[Task details]: Give every line below again, exactly.

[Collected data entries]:
+---+
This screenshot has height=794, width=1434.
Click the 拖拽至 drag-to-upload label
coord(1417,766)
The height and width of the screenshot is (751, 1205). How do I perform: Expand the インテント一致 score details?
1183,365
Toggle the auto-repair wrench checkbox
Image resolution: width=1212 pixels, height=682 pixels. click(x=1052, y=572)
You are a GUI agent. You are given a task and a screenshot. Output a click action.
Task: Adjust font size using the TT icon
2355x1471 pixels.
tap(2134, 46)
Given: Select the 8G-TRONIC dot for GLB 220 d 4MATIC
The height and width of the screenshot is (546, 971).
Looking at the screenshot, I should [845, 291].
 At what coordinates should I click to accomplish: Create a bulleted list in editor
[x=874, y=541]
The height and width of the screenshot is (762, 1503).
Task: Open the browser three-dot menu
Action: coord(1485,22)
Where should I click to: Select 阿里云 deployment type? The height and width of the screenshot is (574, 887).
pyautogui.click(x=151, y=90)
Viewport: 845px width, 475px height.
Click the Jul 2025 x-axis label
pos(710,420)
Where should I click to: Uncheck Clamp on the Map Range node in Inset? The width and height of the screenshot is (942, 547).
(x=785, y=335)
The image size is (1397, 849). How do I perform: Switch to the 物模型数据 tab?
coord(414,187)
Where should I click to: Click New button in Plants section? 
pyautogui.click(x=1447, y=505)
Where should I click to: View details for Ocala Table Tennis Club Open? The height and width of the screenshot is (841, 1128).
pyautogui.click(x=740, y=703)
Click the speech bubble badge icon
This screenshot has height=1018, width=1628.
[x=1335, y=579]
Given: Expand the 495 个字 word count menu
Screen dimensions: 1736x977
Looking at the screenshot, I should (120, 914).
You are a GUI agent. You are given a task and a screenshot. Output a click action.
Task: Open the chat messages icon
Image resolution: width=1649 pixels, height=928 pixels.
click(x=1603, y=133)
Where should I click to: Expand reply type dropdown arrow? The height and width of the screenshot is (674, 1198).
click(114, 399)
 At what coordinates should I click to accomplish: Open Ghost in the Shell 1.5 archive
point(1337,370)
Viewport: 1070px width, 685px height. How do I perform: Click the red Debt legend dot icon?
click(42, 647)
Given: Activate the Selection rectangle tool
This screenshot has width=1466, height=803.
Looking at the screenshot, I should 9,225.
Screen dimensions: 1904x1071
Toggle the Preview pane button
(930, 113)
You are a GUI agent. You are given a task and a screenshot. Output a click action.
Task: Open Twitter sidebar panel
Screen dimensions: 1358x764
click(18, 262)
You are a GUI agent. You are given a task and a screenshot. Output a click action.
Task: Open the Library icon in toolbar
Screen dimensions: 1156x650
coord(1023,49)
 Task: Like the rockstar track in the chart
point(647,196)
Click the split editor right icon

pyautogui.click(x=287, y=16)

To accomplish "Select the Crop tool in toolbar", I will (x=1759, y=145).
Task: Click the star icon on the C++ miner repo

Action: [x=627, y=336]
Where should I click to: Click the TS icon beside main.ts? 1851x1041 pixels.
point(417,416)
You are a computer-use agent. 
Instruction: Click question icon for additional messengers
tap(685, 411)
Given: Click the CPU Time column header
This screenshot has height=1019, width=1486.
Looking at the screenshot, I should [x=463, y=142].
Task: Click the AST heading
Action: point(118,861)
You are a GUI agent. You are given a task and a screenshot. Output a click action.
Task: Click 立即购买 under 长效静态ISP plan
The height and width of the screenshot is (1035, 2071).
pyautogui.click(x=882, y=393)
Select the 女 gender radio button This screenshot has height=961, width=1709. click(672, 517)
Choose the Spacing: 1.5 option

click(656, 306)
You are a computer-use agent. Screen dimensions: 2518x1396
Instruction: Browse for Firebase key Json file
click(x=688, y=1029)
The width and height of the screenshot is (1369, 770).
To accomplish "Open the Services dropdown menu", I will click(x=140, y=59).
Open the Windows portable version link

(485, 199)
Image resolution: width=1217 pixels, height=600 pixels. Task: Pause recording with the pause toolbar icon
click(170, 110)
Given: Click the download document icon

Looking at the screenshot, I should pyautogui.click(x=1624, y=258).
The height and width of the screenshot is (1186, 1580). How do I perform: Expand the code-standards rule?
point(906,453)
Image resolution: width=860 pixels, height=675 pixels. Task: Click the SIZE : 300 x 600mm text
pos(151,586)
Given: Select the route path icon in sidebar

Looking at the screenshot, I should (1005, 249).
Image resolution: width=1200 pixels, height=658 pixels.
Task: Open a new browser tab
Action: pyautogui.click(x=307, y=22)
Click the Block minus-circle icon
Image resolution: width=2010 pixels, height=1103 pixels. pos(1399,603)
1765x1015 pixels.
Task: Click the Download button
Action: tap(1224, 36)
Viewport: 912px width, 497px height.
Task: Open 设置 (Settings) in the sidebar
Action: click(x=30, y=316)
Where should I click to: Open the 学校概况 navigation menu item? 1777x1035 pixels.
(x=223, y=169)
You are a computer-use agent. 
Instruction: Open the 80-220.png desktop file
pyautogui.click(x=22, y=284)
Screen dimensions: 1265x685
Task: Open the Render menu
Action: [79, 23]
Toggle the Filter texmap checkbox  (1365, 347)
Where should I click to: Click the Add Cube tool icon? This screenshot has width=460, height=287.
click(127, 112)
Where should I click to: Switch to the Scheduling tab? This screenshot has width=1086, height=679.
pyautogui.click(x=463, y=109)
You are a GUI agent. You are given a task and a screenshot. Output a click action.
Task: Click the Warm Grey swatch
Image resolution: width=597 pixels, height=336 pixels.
+---+
[Response below]:
This screenshot has height=794, width=1434.
Click the 拖拽至 drag-to-upload label
coord(1417,766)
The height and width of the screenshot is (751, 1205). How do I perform: Expand the インテント一致 score details?
1183,365
Toggle the auto-repair wrench checkbox
Image resolution: width=1212 pixels, height=682 pixels. click(x=1052, y=572)
You are a GUI agent. You are given a task and a screenshot. Output a click action.
Task: Adjust font size using the TT icon
2355x1471 pixels.
tap(2134, 46)
Given: Select the 8G-TRONIC dot for GLB 220 d 4MATIC
The height and width of the screenshot is (546, 971).
Looking at the screenshot, I should [845, 291].
 At what coordinates should I click to accomplish: Create a bulleted list in editor
[x=874, y=541]
The height and width of the screenshot is (762, 1503).
Task: Open the browser three-dot menu
Action: coord(1485,22)
Where should I click to: Select 阿里云 deployment type? The height and width of the screenshot is (574, 887).
pyautogui.click(x=151, y=90)
Viewport: 845px width, 475px height.
Click the Jul 2025 x-axis label
pos(710,420)
Where should I click to: Uncheck Clamp on the Map Range node in Inset? The width and height of the screenshot is (942, 547).
(x=785, y=335)
The image size is (1397, 849). How do I perform: Switch to the 物模型数据 tab?
coord(414,187)
Where should I click to: Click New button in Plants section? 
pyautogui.click(x=1447, y=505)
Where should I click to: View details for Ocala Table Tennis Club Open? The height and width of the screenshot is (841, 1128).
pyautogui.click(x=740, y=703)
Click the speech bubble badge icon
This screenshot has height=1018, width=1628.
[x=1335, y=579]
Given: Expand the 495 个字 word count menu
Screen dimensions: 1736x977
Looking at the screenshot, I should (120, 914).
You are a GUI agent. You are given a task and a screenshot. Output a click action.
Task: Open the chat messages icon
Image resolution: width=1649 pixels, height=928 pixels.
click(x=1603, y=133)
Where should I click to: Expand reply type dropdown arrow? The height and width of the screenshot is (674, 1198).
click(114, 399)
 At what coordinates should I click to accomplish: Open Ghost in the Shell 1.5 archive
point(1337,370)
Viewport: 1070px width, 685px height. How do I perform: Click the red Debt legend dot icon?
click(42, 647)
Given: Activate the Selection rectangle tool
This screenshot has width=1466, height=803.
Looking at the screenshot, I should 9,225.
Screen dimensions: 1904x1071
Toggle the Preview pane button
(930, 113)
You are a GUI agent. You are given a task and a screenshot. Output a click action.
Task: Open Twitter sidebar panel
Screen dimensions: 1358x764
click(18, 262)
You are a GUI agent. You are given a task and a screenshot. Output a click action.
Task: Open the Library icon in toolbar
Screen dimensions: 1156x650
coord(1023,49)
 Task: Like the rockstar track in the chart
point(647,196)
Click the split editor right icon

pyautogui.click(x=287, y=16)

To accomplish "Select the Crop tool in toolbar", I will (x=1759, y=145).
Task: Click the star icon on the C++ miner repo

Action: [x=627, y=336]
Where should I click to: Click the TS icon beside main.ts? 1851x1041 pixels.
point(417,416)
You are a computer-use agent. 
Instruction: Click question icon for additional messengers
tap(685, 411)
Given: Click the CPU Time column header
This screenshot has height=1019, width=1486.
Looking at the screenshot, I should [x=463, y=142].
Task: Click the AST heading
Action: point(118,861)
You are a GUI agent. You are given a task and a screenshot. Output a click action.
Task: Click 立即购买 under 长效静态ISP plan
The height and width of the screenshot is (1035, 2071).
pyautogui.click(x=882, y=393)
Select the 女 gender radio button This screenshot has height=961, width=1709. click(672, 517)
Choose the Spacing: 1.5 option

click(656, 306)
You are a computer-use agent. Screen dimensions: 2518x1396
Instruction: Browse for Firebase key Json file
click(x=688, y=1029)
The width and height of the screenshot is (1369, 770).
To accomplish "Open the Services dropdown menu", I will click(x=140, y=59).
Open the Windows portable version link

(485, 199)
Image resolution: width=1217 pixels, height=600 pixels. Task: Pause recording with the pause toolbar icon
click(170, 110)
Given: Click the download document icon

Looking at the screenshot, I should pyautogui.click(x=1624, y=258).
The height and width of the screenshot is (1186, 1580). How do I perform: Expand the code-standards rule?
point(906,453)
Image resolution: width=860 pixels, height=675 pixels. Task: Click the SIZE : 300 x 600mm text
pos(151,586)
Given: Select the route path icon in sidebar

Looking at the screenshot, I should (1005, 249).
Image resolution: width=1200 pixels, height=658 pixels.
Task: Open a new browser tab
Action: pyautogui.click(x=307, y=22)
Click the Block minus-circle icon
Image resolution: width=2010 pixels, height=1103 pixels. pos(1399,603)
1765x1015 pixels.
Task: Click the Download button
Action: tap(1224, 36)
Viewport: 912px width, 497px height.
Task: Open 设置 (Settings) in the sidebar
Action: click(x=30, y=316)
Where should I click to: Open the 学校概况 navigation menu item? 1777x1035 pixels.
(x=223, y=169)
You are a computer-use agent. 
Instruction: Open the 80-220.png desktop file
pyautogui.click(x=22, y=284)
Screen dimensions: 1265x685
Task: Open the Render menu
Action: [79, 23]
Toggle the Filter texmap checkbox  (1365, 347)
Where should I click to: Click the Add Cube tool icon? This screenshot has width=460, height=287.
click(127, 112)
Where should I click to: Switch to the Scheduling tab? This screenshot has width=1086, height=679.
pyautogui.click(x=463, y=109)
You are a GUI agent. You are given a task and a screenshot. Output a click action.
Task: Click the Warm Grey swatch
Image resolution: width=597 pixels, height=336 pixels.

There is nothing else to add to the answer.